Terrifying how many of our medical experts are barely holding on throughout the last two years with all this violence against them

  • happybadger [he/him]
    ·
    3 years ago

    The thing that really got me with emergency medicine was the moral and ethical context surrounding cases. When it's sufficiently broken the body itself just becomes abstract meat and it's easy to repair something I see as a collection of textbook trivia. Muscle memory shit. But if you go into the field because it engages a sense of empathy, you're empathising with the most traumatic moment of someone's life. Abuse, sex crimes, parents rushing up with dead kids, people with injuries where you can only fix the most basic functions of the meat at the expense of torturing whatever is left of the person. You're with them for that and have to make a genuine connection at least to some degree for rapport and trust. Then five minutes later you have to have dumped it and gone into two other rooms. For twelve hours or more, every other day. Without a pandemic it's such an emotionally exhausting field that it astounds me people can do it for a full career.
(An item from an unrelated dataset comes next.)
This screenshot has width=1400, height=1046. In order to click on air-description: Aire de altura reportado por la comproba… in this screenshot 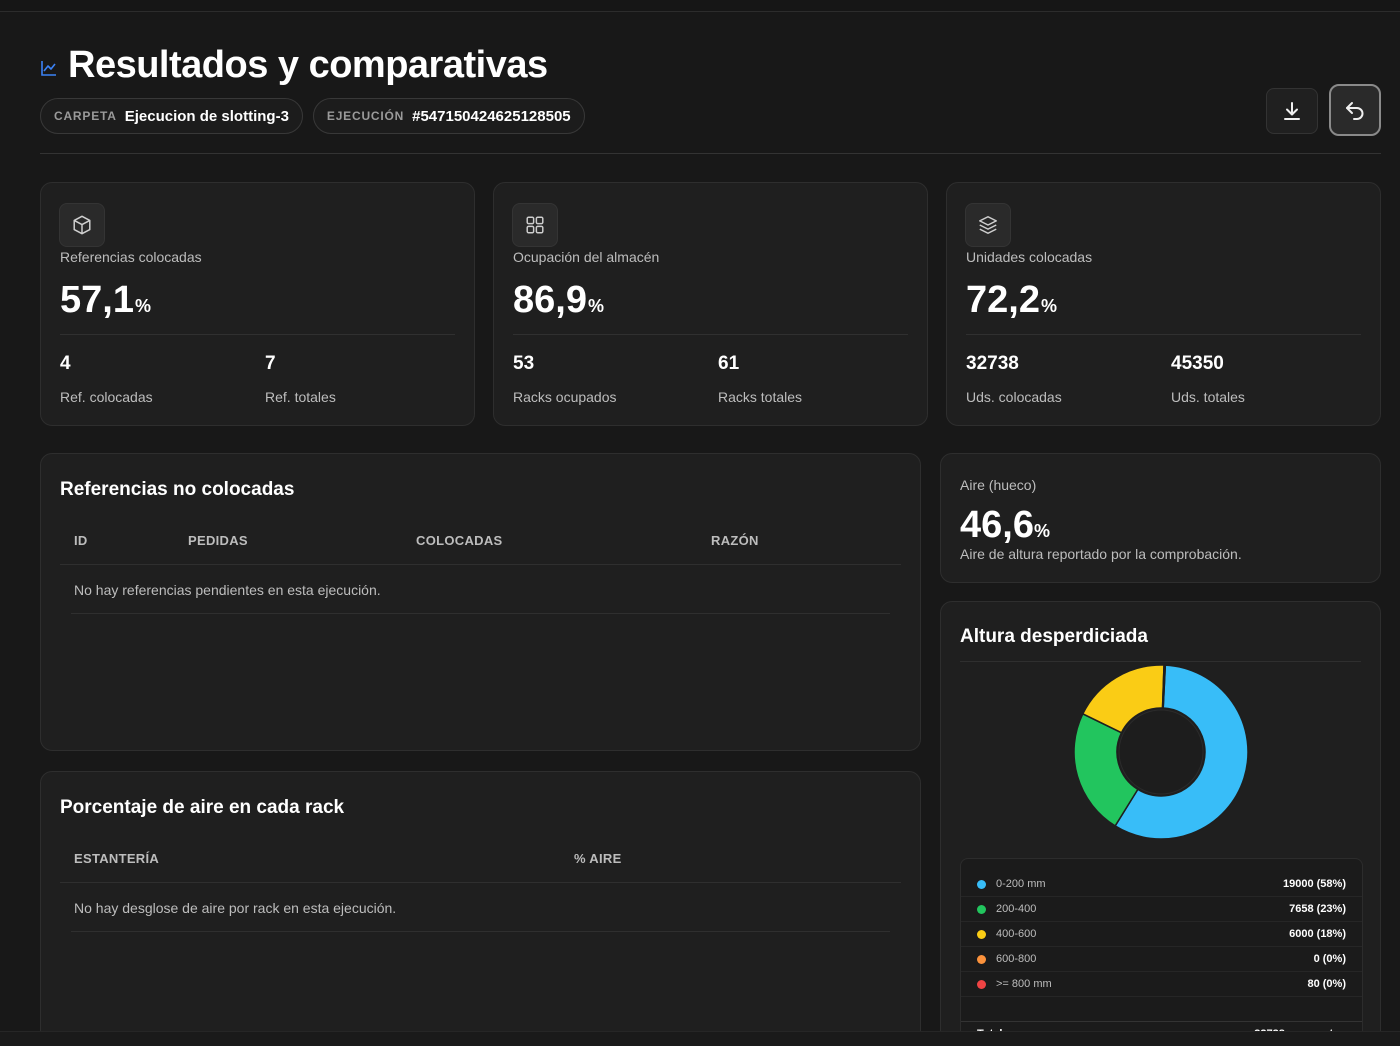, I will do `click(1101, 554)`.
    Couldn't do the antivaxxers. They're already a demographic I associate with bad mothers disabling or murdering their children out of ignorance. When they finally got hold of a genuinely dangerous virus to inflict on society, the only difference between them and a bioterrorist is sneezing in a container first. When people bring up the demographics that can't or haven't receive(d) the vaccine yet, those are the demographics the plague rats threaten most and yet they squeak it as pseudoaltruism to attack the slogan of abortion rights as well. They're so genuinely evil, irredeemable to the very end, that there's no way I could engage with them and then disengage from them like normal patients. Doing the job now would be so constantly infuriating, with the knowledge that it will only get worse and that there is absolutely no cavalry coming except the literal military medical corps as a stop-gap before systemic collapse. Massive hospital strikes can't come soon enough.